Aber wenn man sich mal vorstellte, ein rheinisches Team wie der ÄffZeh oder Borussia spielte auch noch einigermaßen ansehnlichen und dazu semierfolgreichen Fußball - dann wäre ja das ganze Jahr - von Wesel bis Koblenz - Aussnahmezustand á la Karneval. Ich glaube, beide Vereine kommen durch ihre interessanten Personalentscheidungen nur ihrer Sorgfaltspflicht für ihre Anhänger nach! Naja, wenigstens steht man finanziell einigermassen dar! Und wie immer denkt Rohrer in dieser schwarzen Zeit an mich und schickte elektronische Mutmacher á la: "Also halte lieber jetzt erst recht an Deiner Mannschaft fest!

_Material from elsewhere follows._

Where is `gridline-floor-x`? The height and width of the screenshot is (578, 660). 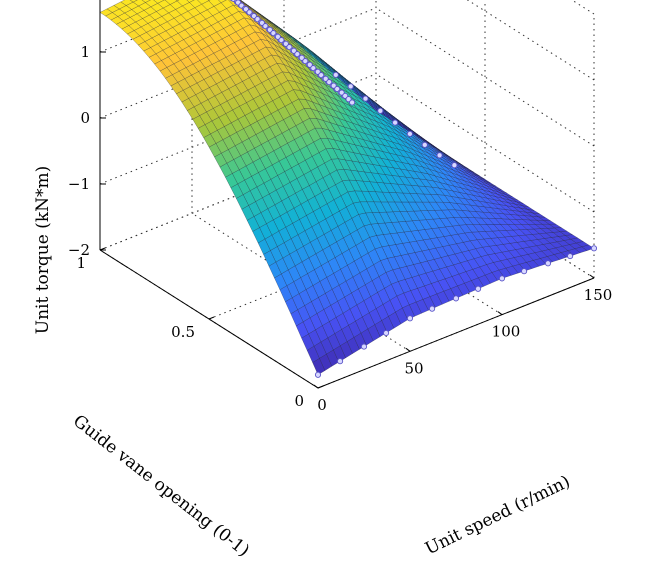
gridline-floor-x is located at coordinates (301, 282).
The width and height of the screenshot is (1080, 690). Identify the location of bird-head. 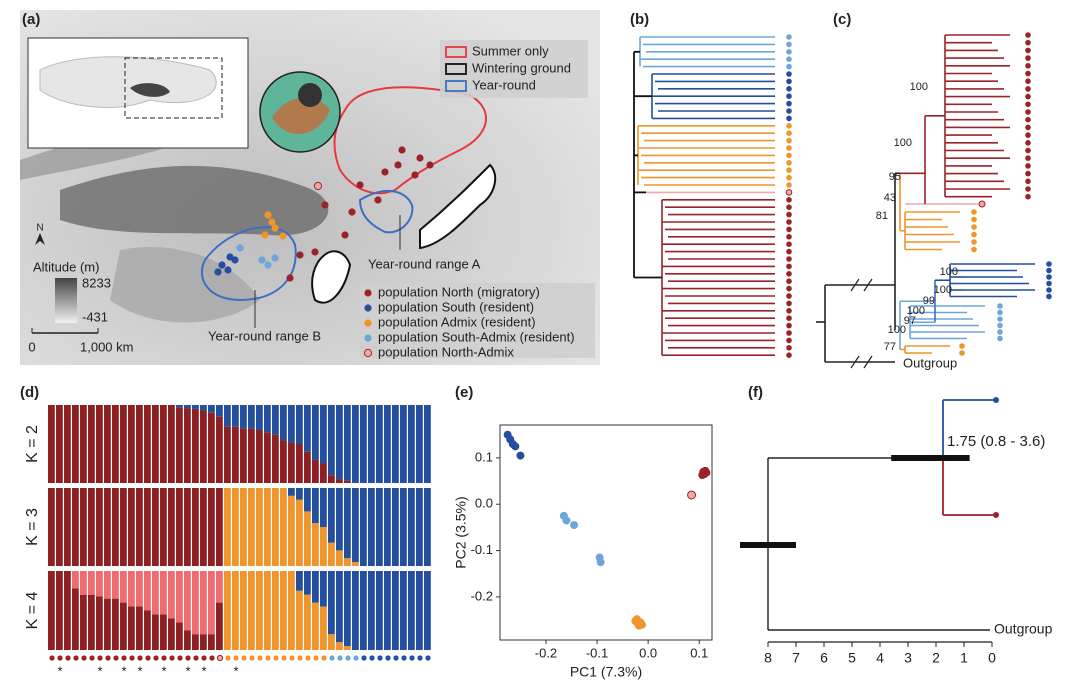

Jetzt brauchen sie Deine Unterstützung, jetzt werden sie diese auch loben und anerkennen! Trost brauchen nur Verlierer, Gewinner brauchen Mut!"

 

Ich sehe die Entwicklungen der nächsten Jahre kristallklar vor mir: Durchreichung in die eingleisige Dritte Liga 2008/2009 - dann zweimaliger Aufstieg und ab 2012 (im Jahr der Wiederverteidigung unseres Europameistertitels) unter Präsident M. Opdenhövel Rückkehr ins Internationale Geschäft. Alterspräsident Hans Meyer und Metafanbeauftragter B.K. freuen sich auf das Spiel gegen Maccabi Tel Aviv denn beide waren noch nie auf Zypern.... und.... niemand weiss dann mehr wer oder was Königs war, außer, wie wir Grammatikverbrecher sagen: AUSSER ICH!

 

Einen schönen Mai wünscht Euer, seit gestern - endlich - auch rechnerisch als Absteiger feststehender, Schomberg

 

 




Erklärungen zum Thema BPOF folgen in einer der nächsten Ausgaben.... wichtig bleibt jedoch: "Ich will möchte Komplexität schaffen!"